§ Data extract:

○ ○ ○ ○ ○

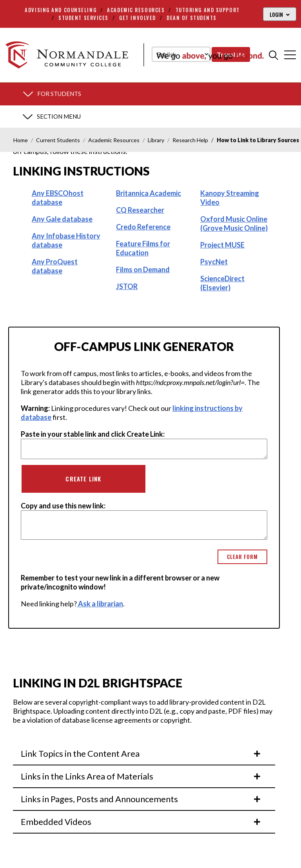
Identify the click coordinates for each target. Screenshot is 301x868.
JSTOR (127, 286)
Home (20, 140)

○ ○ ○ ○ ○

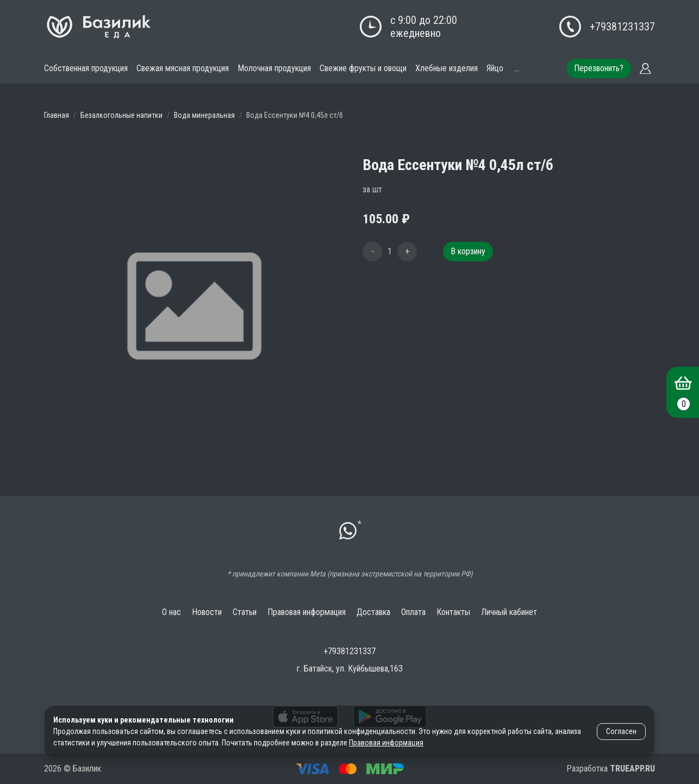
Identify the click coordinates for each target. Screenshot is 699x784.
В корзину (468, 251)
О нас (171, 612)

○ ○ ○ ○ ○

Rescale the rows starting with the line containing "Screenshot is 699x784." and going on through the line containing "О нас (171, 612)": write out only those lines again, requests included, with every coordinate in the answers multiplied by 1.15 and rounded to a whole number, halves rounded up.

§ Task answer:
Identify the click coordinates for each target. Screenshot is 699x784.
В корзину (538, 289)
О нас (197, 704)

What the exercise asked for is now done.